The reason being /var is (hopefully) where all your log, cache and service data (e.g. databases) will reside. It is generally a good idea to place /var on a separate partition so if a significant data event (e.g. lots of logging or database writes) occurs your root and /tmp partitions will still have free space to reliably operate.
For example I have literally just returned from a site where this practice was not followed (i.e. everything was on one partition) and as a result of log build up the entire system was brought to its knees. If a sane partitioning layout had been followed, the /var partition would have run out of space, but the server would have stayed responsive.
Only answering some points...
I would put /tmp on a different partition than /, just so that I could mount / ro during normal operation. Separate disk? That depends on how much use /tmp and / get and whether they get in each other's way.

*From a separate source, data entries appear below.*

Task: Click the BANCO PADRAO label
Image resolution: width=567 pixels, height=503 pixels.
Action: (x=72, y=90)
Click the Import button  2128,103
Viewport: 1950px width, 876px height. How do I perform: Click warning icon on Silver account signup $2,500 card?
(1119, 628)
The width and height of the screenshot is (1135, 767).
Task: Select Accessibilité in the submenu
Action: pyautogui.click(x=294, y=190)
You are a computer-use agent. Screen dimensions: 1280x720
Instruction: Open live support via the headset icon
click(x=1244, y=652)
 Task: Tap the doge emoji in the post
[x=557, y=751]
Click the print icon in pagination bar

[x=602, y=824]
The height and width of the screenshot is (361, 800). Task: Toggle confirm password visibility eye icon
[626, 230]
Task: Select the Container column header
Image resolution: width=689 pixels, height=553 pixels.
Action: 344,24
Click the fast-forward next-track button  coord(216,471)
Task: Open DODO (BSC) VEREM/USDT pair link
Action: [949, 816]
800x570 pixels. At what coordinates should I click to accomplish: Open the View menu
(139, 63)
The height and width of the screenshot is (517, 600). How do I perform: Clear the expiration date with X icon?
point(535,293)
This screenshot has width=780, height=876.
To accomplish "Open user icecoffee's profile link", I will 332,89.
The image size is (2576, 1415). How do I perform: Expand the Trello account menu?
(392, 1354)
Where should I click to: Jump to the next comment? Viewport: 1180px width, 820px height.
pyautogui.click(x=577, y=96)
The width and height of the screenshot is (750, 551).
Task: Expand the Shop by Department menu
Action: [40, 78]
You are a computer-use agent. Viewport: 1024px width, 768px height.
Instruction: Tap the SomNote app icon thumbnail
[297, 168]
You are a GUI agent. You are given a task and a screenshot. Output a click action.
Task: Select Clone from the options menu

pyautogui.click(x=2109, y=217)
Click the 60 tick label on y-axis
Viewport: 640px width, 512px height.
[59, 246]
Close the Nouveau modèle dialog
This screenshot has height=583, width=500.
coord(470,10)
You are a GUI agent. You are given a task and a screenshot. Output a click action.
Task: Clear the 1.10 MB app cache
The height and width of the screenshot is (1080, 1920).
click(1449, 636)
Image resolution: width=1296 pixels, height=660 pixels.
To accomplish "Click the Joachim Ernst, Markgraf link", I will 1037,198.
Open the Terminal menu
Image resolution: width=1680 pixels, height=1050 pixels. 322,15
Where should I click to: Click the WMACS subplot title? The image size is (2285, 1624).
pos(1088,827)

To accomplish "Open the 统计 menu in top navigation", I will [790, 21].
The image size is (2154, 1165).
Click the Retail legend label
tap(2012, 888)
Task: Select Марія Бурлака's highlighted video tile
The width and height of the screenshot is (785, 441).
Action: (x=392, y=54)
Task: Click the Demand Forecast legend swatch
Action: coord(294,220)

As for parts 1 and 2, on my box (Mac OS X) the /var/tmp is not cleaned out daily but /tmp is, so they have different policies and therefore should not be symlinked together. I'm not sure that cleaning /var/tmp daily wouldn't break anything and would want to investigate that before becoming more vociferous - it's only 172k at the moment.
One item I would consider - in reference to your last question - is to make /tmp noexec,nosuid - that is, no executables will be able to run from /tmp, and no suid binaries will be able to switch userid. However, this might affect some programs, so test it before you rely on it completely - I think ssh was even one of these, but I forget.
This is a security measure that will improve your security in regards to /tmp.
Another thing: a lot of users will try to use /tmp as permanent temporary storage: any enforced cleanup of /tmp has to be done along with education of the users: remind them that /tmp is temporary and anything placed there can disappear at any time.
Have you considered what happens when /tmp fills up in this situation? It's not the sort of thing you do twice. I've done it once (on Solaris /tmp will eat up all available RAM and swap), and it brought the server to it's knees.